Hypothermia more likely in Black, Asian newborns
Newborns of Black and Asian mothers are significantly more likely to experience hypothermia than those born to white mothers, according to a new study. The research will be presented at the Pediatric Academic Societies (PAS) 2023 Meeting, held April 27-May 1 in Washington, D.C.
Researchers reviewed electronic medical records of 23,549 infants born at 35 weeks or later and admitted to a children's hospital-affiliated newborn nursery between 2015 and 2021. The study evaluated all recorded temperatures of hospitalized newborns and classified cases of hypothermia—a condition in which body temperature drops below 97.7°F—as mild (one episode of temperature 96.8-97.5°F) or moderate/severe (two or more episodes of temperature less than 97.7°F and/or one or more episodes of temperature 96.8°F or less).
The study found one in five (21.7%) newborns were hypothermic and 21.4% of these were classified as moderate/severe. When compared to white mothers, newborns of Black and Asian mothers had significantly higher odds of mild hypothermia and even higher odds of severe hypothermia.
Both mild and moderate/severe hypothermia were more likely in newborns of lower gestational age, lower weight, and who were both bottle and breastfed. Hypothermia was less likely in newborns born in the late afternoon. Hypothermia in newborns can be caused by environmental factors or can be a sign of illness, like sepsis.
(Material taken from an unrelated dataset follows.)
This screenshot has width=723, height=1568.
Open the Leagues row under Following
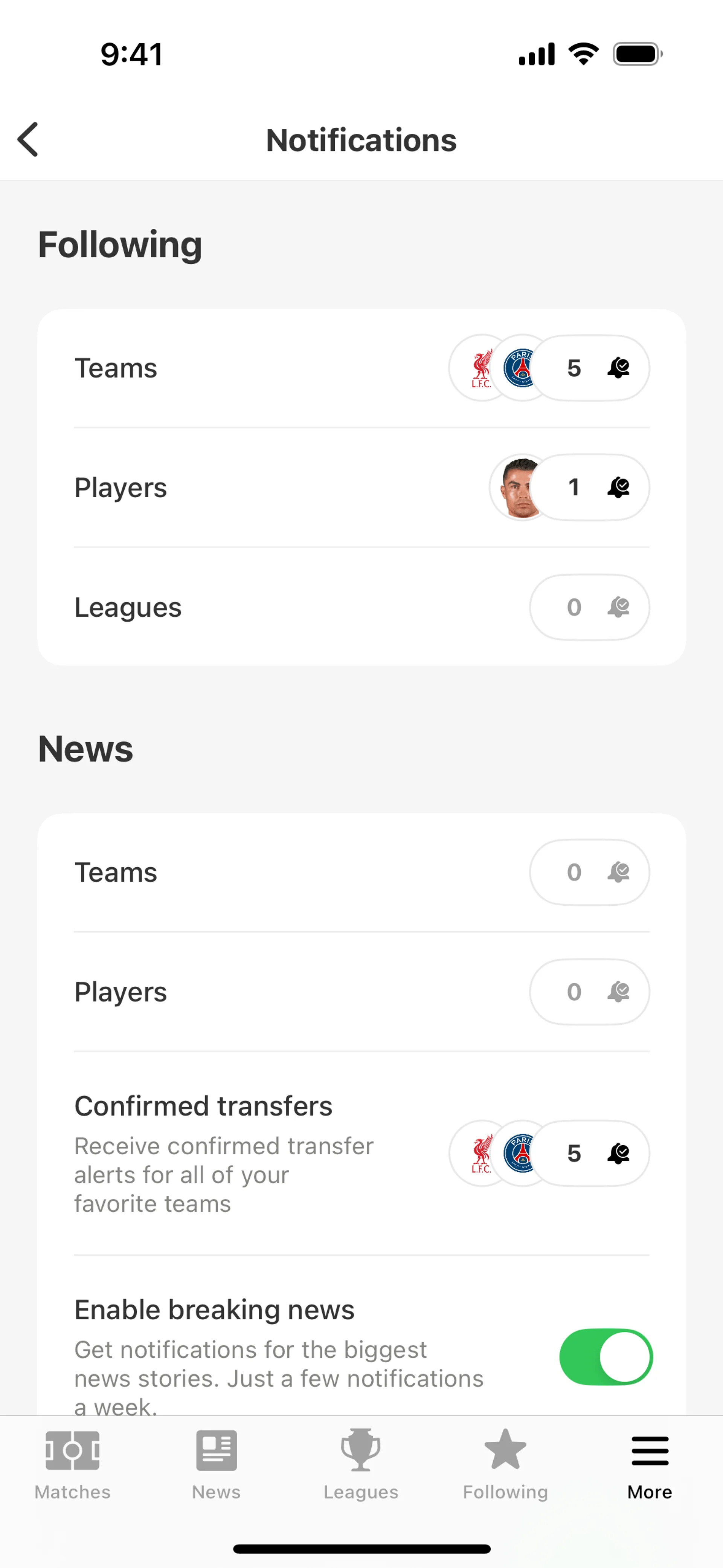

"Hypothermia doesn't only happen in very low weight or premature newborns, but our data and approach to treatment are limited to that population," said Rebecca Dang, M.D., M.S.Epi, Instructor at Lucile Packard Children's Hospital at Stanford and presenting author. "Understanding how and why newborns of all gestational ages and sizes experience hypothermia will allow us to provide better, tailored care and address racial disparities made clear by this study."
Study authors note identifying factors that affect hypothermia is critical to targeting evidence-based hypothermia care efforts toward at-risk newborns.